At first, I wished to call the work Cum Nimis Absurdum (“Since it is Absurd”), referring to the papal bull. The work itself begins with this text and is ferociously set with vicious, fast, aggressive string writing immediately setting the tone for a work that begins angrily. But taken as a whole, the piece, at least as I see it, is one of reconciliation and hope. So I then considered calling it Verrà la morte e avrà I tuoi occhi (“Death will come and she shall have your eyes”). Still quite dramatic, I thought, but at least not in Latin (alienating).

I emailed the two choices to one of the foremost experts on Jewish history at the Hebrew University in Jerusalem. He responded:

Since you asked me, I’ll give you an honest opinion:

I wouldn’t “fool around” with “Cum nimis absurdum” because it marks a tragic episode in Jewish history. As to Pavese’s poem, the title, in my opinion, is too long; moreover, its first three words are likely to scare off the audience before the piece gets started.

Sorry.

Of course I should have known better than to ask an academic for title advice. I asked one of the literature fellows at the American Academy. She also felt that at Latin title was off-putting. She liked the Pavese poem, though preferably in English.

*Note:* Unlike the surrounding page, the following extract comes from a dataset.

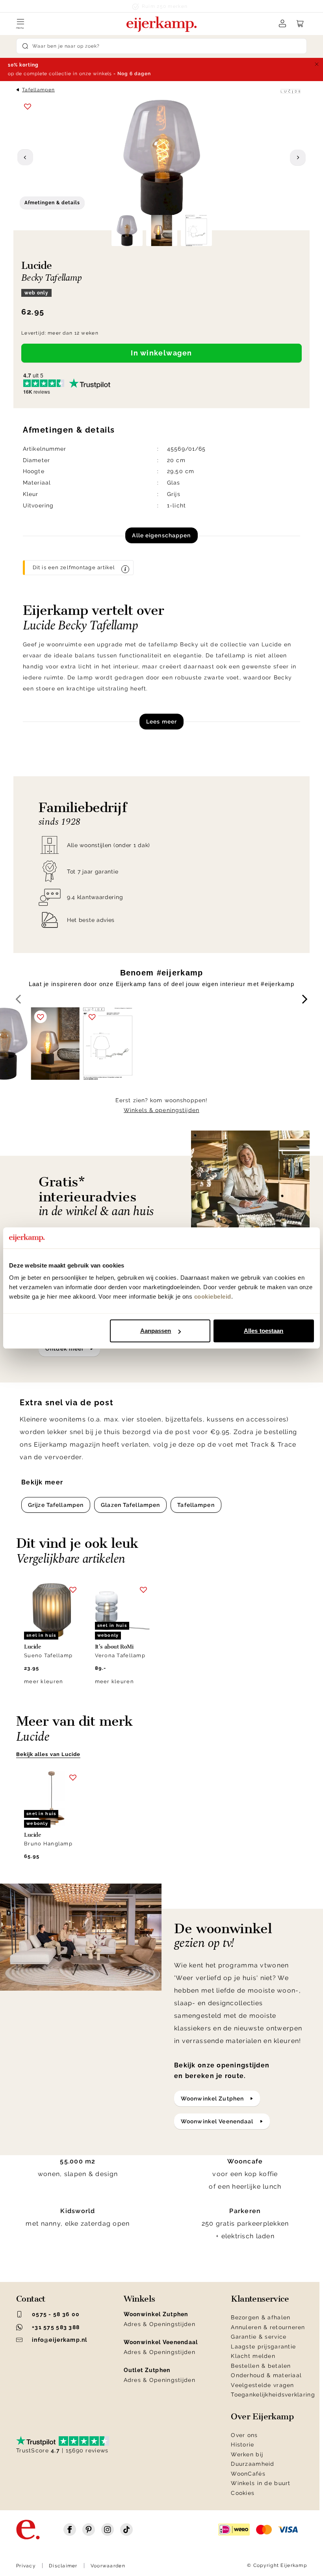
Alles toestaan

Death will come and she shall have your eyes.

I liked it. But when I passed it by the director of the academy, she asked me—if I don’t wish to alienate my audience—why I would choose a title whose meaning is difficult to comprehend. What does this title have to do with my project?

Choosing a title can be difficult. We are not writing a doctoral thesis—our title doesn’t need to describe the meaning of a work. But what should a title do? What do the words scherzo or capriccio or impromptu do for Brahms, Schubert, Chopin? Are they at odds with the meaning of the pieces? Are they intentionally ambiguous? I often wonder if they are worse than calling a piece untitled. If untitled may not be helpful, at least it’s not misleading.

Daniel Mihalyo, a fellow in architecture at the academy, wrote to me:

In my opinion there are four types of titles:

  1. Titles that expand the meaning of an artwork by being open-ended and not too specific.
  2. Titles that are highly specific and that narrow the potential meanings of an artwork where the artist hopes to pin down a single definition.
  3. “No title” or “untitled” is always a safe option but it can be seen as evasive, expressing uncertainty or the best defense against any narrowing or specificity of meaning.
  4. Artsy titles that attempt to impart an intelligence beyond the value of the work….examples include word puns, smarty pant attempts to misdirect viewers or intentional references to better known artworks (like “The Thinker”).

I’ve also noticed that titles are also frequently indicative of the era and tend to by stylistically alike. Young Women on the Beach and The Sick Child are titles from a generation, as are titles from this year’s Whitney Biennial such as Museum of Failure: Collection of Impossible Subjects & Invisible Self-Portrait in my Studio and Crystal Chain Letter Complex (Dark Episode).

In the art world we have Piss Christ and Cremaster Cycle and of course lots and lots of Untitled. Does anyone get pissed off at works called Untitled? Does an abstract piece of art or music substantially gain power from its name?